═══ Supplied material

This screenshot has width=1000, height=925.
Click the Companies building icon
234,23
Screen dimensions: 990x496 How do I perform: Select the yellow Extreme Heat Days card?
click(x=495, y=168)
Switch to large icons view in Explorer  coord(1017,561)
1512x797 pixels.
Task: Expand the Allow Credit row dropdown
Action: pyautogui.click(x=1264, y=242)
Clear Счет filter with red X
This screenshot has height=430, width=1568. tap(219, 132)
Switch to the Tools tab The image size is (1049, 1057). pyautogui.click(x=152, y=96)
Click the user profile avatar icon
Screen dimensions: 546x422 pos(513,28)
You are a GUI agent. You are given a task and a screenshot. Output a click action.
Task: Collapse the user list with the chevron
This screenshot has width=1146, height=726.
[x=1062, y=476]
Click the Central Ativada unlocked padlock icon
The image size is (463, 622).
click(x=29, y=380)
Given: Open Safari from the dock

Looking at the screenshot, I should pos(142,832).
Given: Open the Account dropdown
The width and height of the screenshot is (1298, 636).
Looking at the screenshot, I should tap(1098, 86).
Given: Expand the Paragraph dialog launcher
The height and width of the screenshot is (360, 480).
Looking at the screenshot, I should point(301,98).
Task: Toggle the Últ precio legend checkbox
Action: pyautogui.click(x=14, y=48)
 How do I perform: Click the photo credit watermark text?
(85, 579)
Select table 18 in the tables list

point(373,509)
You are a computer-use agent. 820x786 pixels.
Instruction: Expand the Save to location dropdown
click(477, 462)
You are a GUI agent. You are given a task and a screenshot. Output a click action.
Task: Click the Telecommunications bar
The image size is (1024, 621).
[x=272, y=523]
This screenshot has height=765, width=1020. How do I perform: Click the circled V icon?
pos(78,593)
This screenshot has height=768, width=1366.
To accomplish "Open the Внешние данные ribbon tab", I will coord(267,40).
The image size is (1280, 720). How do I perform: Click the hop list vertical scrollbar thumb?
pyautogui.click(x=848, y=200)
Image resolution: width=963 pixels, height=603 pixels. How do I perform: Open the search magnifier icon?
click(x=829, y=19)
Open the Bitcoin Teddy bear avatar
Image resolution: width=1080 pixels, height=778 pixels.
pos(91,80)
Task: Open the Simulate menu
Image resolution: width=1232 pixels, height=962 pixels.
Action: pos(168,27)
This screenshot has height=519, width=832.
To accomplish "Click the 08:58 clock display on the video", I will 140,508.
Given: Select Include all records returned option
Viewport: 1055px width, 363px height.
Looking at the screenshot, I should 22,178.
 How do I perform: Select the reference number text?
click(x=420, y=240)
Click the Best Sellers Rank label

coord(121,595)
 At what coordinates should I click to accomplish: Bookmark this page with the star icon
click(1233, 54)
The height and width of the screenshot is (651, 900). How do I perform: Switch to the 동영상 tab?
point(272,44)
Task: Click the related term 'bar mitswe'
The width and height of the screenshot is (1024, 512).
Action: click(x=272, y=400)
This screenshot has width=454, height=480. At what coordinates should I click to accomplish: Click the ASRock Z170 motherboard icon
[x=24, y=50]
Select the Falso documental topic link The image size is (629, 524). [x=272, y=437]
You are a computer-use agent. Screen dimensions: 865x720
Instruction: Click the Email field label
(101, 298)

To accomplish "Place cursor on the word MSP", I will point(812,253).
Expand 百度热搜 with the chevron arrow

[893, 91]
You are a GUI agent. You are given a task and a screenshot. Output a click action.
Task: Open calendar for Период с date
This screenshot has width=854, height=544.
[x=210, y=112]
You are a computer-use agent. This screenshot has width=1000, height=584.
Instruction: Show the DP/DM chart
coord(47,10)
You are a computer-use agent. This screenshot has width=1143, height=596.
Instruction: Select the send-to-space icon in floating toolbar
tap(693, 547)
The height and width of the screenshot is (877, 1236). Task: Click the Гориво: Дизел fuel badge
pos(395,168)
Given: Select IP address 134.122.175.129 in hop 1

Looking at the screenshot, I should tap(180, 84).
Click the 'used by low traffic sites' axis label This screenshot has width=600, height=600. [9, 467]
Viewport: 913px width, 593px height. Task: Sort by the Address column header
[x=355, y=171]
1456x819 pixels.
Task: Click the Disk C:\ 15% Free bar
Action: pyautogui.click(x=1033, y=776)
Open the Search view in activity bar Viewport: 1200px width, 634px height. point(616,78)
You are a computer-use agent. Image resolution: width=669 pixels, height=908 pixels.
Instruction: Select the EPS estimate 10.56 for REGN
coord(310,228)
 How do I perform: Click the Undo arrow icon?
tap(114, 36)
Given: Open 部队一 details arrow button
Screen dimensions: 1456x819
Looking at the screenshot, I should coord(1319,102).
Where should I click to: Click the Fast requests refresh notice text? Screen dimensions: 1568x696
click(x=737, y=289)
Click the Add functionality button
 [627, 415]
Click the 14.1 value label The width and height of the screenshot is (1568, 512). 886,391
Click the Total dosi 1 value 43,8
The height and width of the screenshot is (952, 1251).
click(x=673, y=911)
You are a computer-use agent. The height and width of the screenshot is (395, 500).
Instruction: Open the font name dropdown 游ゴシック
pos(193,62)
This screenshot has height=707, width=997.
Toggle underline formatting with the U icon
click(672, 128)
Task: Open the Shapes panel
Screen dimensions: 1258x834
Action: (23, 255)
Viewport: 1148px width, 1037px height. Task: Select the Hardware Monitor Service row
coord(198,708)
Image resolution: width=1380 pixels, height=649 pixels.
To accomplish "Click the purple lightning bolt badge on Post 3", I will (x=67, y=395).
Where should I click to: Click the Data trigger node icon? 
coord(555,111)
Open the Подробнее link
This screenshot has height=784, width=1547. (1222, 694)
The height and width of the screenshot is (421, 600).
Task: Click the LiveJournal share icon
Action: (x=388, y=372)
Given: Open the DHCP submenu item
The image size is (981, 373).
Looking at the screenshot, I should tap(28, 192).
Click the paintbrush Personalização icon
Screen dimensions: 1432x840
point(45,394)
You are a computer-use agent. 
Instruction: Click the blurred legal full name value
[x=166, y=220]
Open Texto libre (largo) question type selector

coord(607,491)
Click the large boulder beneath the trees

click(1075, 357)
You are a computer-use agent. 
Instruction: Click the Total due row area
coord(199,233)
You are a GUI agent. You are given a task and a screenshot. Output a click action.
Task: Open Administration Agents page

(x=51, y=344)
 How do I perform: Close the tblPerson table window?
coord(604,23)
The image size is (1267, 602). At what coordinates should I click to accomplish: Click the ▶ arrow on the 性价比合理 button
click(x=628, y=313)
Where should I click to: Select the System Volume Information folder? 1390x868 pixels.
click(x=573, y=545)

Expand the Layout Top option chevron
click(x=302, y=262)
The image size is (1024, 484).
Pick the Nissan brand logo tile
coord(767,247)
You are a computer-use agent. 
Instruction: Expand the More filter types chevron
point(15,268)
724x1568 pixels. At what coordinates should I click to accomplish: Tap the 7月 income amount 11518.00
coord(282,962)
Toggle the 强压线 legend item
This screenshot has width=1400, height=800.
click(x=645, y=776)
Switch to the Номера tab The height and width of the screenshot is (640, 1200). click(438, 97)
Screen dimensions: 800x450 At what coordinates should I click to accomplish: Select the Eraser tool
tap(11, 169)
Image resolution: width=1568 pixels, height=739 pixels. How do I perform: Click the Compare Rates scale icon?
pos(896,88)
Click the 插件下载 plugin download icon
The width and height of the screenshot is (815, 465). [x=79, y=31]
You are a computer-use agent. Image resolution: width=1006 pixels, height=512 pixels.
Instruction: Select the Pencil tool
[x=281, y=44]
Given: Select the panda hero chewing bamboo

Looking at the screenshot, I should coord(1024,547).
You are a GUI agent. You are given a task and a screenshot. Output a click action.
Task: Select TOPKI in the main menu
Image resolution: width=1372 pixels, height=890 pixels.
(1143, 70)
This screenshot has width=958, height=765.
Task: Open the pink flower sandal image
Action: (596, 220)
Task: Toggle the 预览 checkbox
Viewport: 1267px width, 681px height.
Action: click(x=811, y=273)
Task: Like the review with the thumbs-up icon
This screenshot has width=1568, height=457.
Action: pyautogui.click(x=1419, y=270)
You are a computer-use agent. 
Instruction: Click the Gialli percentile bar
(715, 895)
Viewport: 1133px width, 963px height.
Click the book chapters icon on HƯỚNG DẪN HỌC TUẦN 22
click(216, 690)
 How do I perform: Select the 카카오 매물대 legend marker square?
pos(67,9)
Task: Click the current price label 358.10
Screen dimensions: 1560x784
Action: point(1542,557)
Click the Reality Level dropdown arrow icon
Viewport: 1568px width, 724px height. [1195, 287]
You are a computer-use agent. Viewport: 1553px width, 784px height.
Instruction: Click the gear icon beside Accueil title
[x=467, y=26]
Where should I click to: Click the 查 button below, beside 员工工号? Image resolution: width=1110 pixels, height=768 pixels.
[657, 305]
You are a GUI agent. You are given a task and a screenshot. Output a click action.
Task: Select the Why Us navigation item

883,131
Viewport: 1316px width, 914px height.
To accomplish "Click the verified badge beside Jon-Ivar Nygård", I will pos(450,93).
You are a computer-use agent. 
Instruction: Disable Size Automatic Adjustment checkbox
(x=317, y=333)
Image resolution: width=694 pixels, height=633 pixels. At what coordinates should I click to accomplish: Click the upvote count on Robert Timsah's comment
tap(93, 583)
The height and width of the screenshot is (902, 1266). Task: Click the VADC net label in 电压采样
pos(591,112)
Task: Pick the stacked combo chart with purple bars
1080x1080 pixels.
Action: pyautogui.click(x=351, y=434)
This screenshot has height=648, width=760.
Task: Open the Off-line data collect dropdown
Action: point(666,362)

══════

Exercise requirements: Copy each line of the records containing the string "will".

Answer area:
To accomplish "Open the Внешние данные ribbon tab", I will coord(267,40).
To accomplish "Click the 08:58 clock display on the video", I will 140,508.
To accomplish "Place cursor on the word MSP", I will point(812,253).
To accomplish "Click the purple lightning bolt badge on Post 3", I will (x=67, y=395).
To accomplish "Click the verified badge beside Jon-Ivar Nygård", I will pos(450,93).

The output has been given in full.